(Data excerpts)
☆ ☆ ☆

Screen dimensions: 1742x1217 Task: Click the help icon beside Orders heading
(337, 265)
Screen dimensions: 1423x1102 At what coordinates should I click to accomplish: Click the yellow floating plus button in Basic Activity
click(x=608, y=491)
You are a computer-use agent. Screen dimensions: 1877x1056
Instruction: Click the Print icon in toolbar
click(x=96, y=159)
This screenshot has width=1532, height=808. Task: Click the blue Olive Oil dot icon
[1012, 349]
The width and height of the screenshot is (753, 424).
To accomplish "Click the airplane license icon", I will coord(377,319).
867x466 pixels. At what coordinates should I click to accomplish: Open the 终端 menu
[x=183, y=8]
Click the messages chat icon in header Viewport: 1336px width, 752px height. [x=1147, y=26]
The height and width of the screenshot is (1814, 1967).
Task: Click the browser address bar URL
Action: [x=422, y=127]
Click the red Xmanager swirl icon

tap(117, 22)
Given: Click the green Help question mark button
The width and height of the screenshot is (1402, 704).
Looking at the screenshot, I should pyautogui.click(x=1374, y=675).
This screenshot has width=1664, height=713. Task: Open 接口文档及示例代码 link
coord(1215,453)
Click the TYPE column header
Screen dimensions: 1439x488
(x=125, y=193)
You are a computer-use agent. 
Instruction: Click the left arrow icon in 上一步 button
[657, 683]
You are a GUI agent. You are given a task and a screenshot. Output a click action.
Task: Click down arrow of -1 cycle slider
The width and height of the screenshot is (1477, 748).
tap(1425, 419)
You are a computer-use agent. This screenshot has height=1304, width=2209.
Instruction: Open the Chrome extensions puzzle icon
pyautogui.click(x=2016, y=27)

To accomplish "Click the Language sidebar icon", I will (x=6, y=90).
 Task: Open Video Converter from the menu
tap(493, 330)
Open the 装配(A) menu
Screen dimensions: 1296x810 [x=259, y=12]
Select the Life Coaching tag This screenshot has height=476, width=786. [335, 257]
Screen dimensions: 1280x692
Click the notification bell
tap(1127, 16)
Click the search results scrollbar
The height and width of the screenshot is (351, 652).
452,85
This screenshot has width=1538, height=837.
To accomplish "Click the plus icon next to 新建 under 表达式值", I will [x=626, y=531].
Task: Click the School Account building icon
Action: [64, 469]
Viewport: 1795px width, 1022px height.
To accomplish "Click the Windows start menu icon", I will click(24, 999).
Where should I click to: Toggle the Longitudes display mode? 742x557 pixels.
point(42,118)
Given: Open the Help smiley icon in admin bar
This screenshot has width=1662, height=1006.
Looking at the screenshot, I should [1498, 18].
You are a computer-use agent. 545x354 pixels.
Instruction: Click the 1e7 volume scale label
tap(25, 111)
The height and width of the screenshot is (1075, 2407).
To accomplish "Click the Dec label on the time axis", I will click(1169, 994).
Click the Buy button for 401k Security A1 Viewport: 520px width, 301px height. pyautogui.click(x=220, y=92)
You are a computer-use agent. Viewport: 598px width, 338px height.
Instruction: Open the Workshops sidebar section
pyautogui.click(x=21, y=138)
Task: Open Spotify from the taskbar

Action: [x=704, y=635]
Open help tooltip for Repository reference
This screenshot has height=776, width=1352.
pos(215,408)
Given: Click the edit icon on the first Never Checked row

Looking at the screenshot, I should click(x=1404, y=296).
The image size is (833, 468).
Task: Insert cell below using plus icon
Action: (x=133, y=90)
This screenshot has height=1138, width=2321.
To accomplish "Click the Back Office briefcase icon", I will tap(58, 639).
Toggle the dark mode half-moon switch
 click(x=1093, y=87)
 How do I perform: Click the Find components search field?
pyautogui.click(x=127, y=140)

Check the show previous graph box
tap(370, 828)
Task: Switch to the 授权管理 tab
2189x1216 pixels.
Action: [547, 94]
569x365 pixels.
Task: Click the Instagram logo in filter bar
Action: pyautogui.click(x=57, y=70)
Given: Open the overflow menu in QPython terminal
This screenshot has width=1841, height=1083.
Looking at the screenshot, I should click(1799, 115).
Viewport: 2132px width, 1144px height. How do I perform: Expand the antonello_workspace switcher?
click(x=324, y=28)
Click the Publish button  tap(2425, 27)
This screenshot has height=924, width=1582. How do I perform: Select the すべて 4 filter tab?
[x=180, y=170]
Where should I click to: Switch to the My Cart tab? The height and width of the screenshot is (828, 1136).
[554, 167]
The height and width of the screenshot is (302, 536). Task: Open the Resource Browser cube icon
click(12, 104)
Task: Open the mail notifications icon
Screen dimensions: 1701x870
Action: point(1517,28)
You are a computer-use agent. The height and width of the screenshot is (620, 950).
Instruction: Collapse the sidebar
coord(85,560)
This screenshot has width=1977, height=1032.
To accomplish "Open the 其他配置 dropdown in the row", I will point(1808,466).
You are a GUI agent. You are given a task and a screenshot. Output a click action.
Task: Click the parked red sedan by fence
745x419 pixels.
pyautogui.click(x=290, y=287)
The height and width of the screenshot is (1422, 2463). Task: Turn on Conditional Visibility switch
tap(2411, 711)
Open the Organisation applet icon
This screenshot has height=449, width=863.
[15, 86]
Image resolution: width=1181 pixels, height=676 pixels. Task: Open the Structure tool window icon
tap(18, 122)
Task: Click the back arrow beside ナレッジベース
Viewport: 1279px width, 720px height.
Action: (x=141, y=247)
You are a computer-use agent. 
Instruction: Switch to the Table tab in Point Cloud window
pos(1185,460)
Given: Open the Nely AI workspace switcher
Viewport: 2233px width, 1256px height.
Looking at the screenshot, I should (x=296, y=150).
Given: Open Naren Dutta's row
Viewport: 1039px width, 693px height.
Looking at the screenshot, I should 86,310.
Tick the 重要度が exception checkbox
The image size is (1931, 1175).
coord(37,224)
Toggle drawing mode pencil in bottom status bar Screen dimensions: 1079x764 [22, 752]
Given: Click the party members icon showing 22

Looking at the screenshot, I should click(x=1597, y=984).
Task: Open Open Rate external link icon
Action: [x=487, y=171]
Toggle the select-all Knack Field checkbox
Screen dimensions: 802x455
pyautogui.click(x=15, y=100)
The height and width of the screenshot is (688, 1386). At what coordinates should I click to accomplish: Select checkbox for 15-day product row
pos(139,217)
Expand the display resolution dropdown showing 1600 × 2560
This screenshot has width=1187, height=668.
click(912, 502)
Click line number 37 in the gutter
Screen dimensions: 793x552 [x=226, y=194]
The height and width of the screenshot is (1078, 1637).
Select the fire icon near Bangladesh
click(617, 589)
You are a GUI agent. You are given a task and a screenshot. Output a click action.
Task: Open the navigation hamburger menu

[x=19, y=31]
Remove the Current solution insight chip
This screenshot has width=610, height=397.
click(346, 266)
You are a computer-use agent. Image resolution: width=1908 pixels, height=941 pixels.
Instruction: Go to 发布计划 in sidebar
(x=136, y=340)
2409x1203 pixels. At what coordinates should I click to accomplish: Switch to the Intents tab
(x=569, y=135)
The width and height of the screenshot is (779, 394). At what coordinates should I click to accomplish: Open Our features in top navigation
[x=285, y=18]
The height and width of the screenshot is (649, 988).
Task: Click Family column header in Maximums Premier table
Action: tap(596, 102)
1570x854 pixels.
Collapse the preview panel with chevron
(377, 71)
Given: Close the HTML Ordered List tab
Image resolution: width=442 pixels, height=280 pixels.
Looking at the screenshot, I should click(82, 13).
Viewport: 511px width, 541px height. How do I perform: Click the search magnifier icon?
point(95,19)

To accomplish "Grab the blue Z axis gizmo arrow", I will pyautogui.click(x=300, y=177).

☆ ☆ ☆

> **ABOUT THIS TASK**: The expected answer is each line of the records above that includes the string "axis".

> **EXPECTED ANSWER**:
To accomplish "Click the Dec label on the time axis", I will click(1169, 994).
To accomplish "Grab the blue Z axis gizmo arrow", I will pyautogui.click(x=300, y=177).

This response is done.